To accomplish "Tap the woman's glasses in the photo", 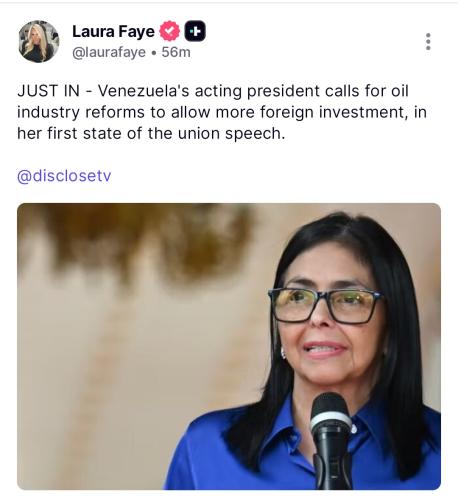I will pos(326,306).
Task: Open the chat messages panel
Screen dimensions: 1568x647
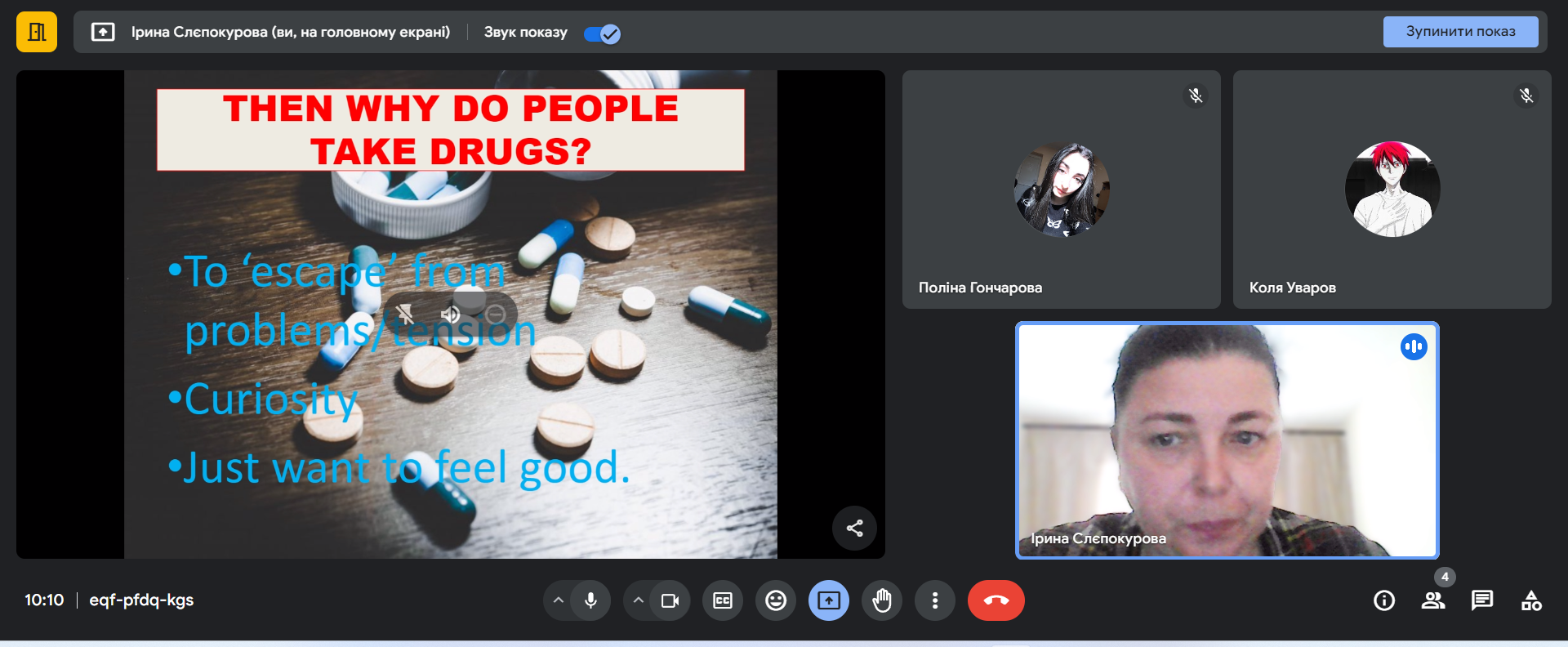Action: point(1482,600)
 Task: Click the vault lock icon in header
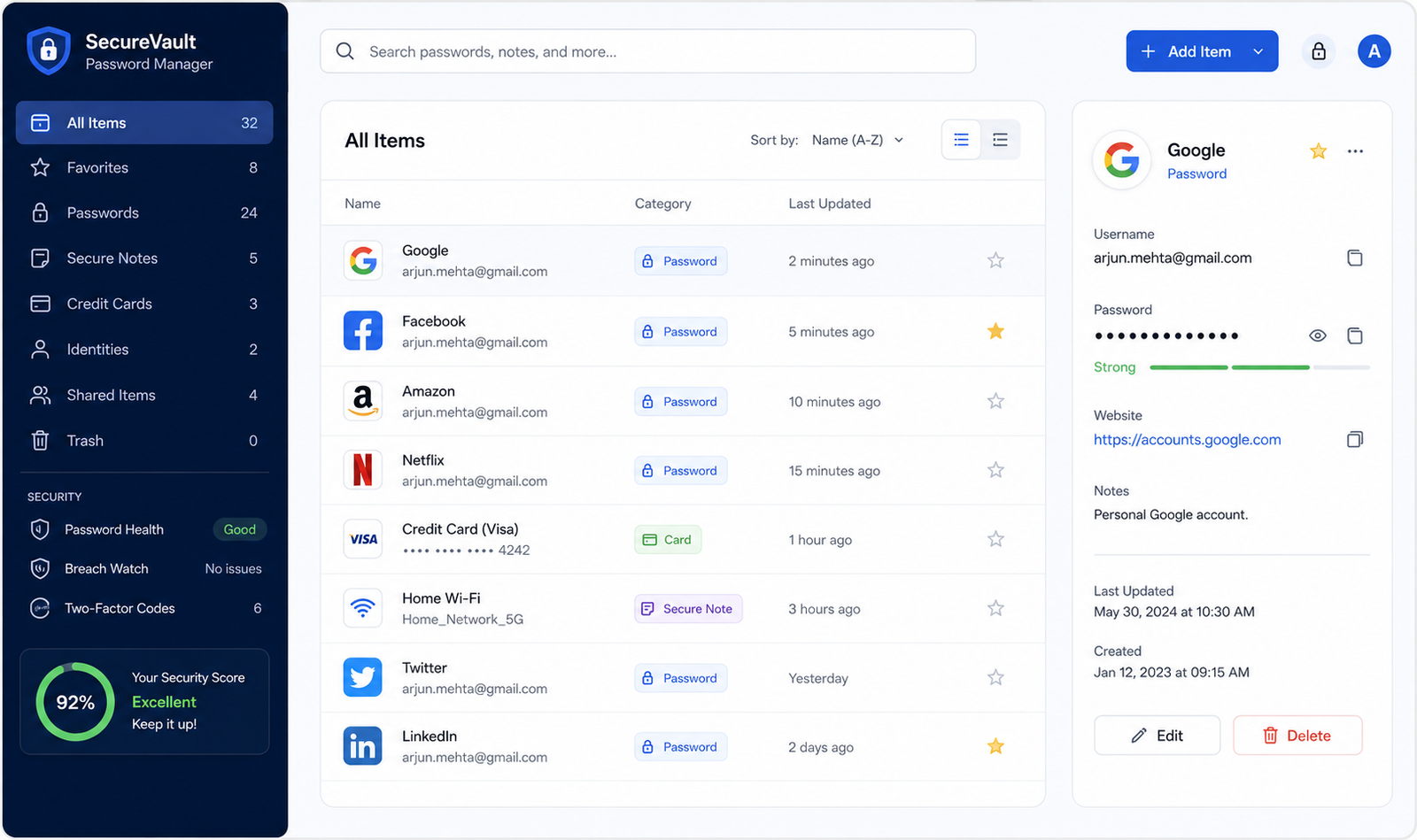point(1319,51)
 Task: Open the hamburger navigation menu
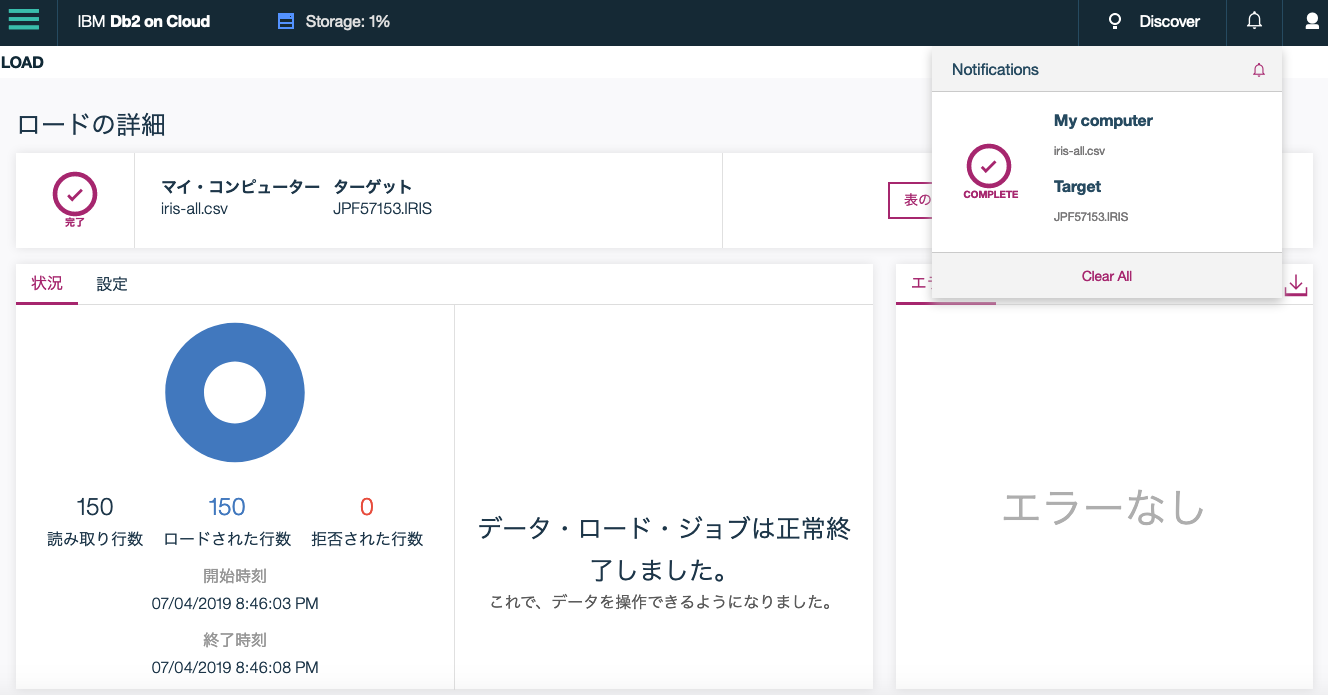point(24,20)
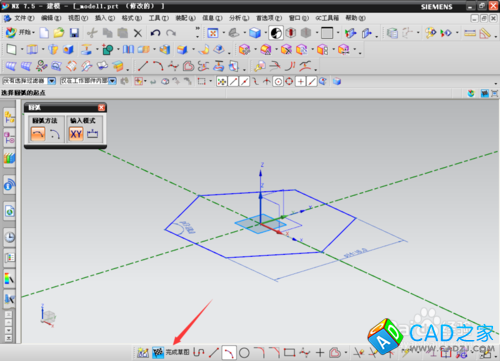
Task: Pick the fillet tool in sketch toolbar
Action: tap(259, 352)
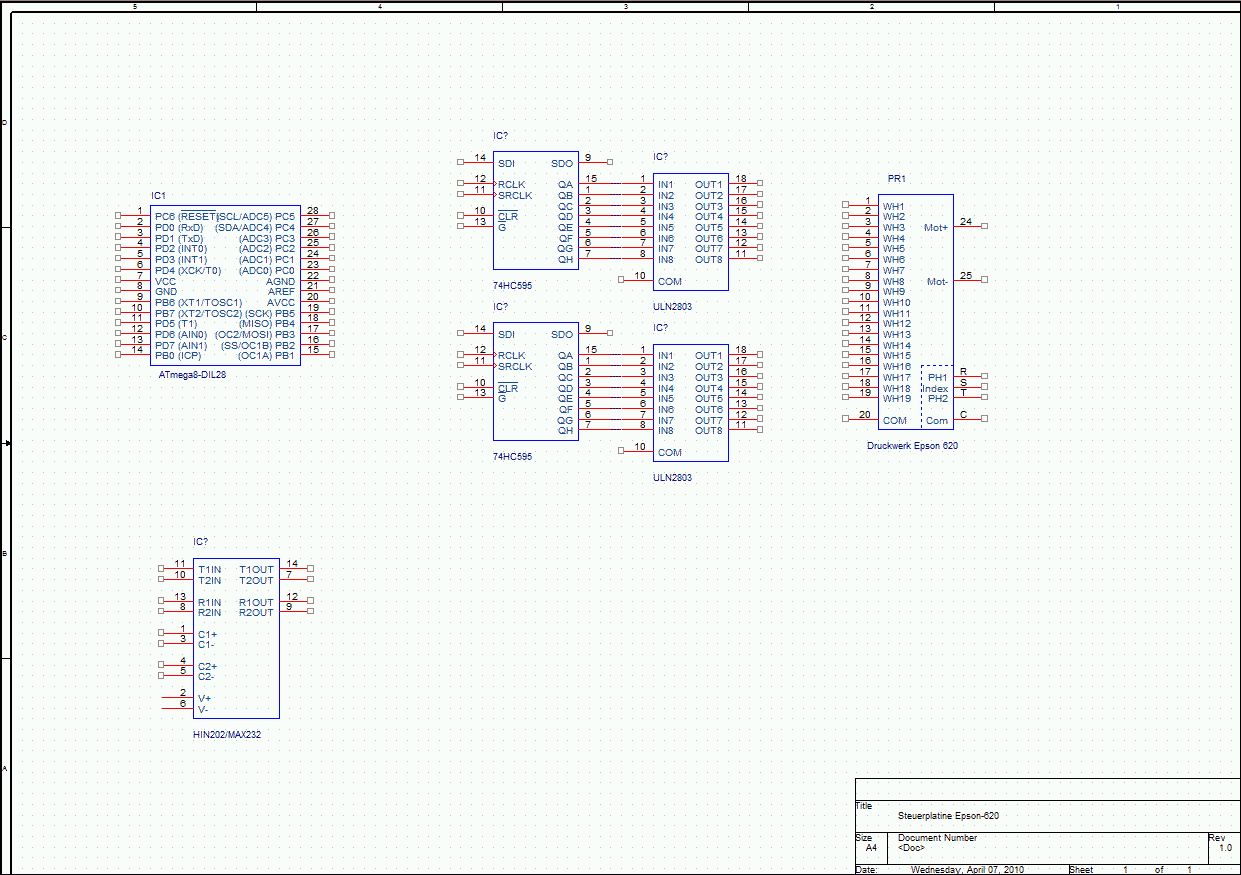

────

Brief -
In the records above, the lines from the one containing "Screen dimensions: 1568x647" through the last line are to be written out exactly, both ends included and pictures omitted.

Your response -
Screen dimensions: 1568x647
Action: point(1482,600)
 Task: Click the vault lock icon in header
point(1319,51)
 Task: Open the hamburger navigation menu
point(24,20)
Task: Pick the fillet tool in sketch toolbar
Action: tap(259, 352)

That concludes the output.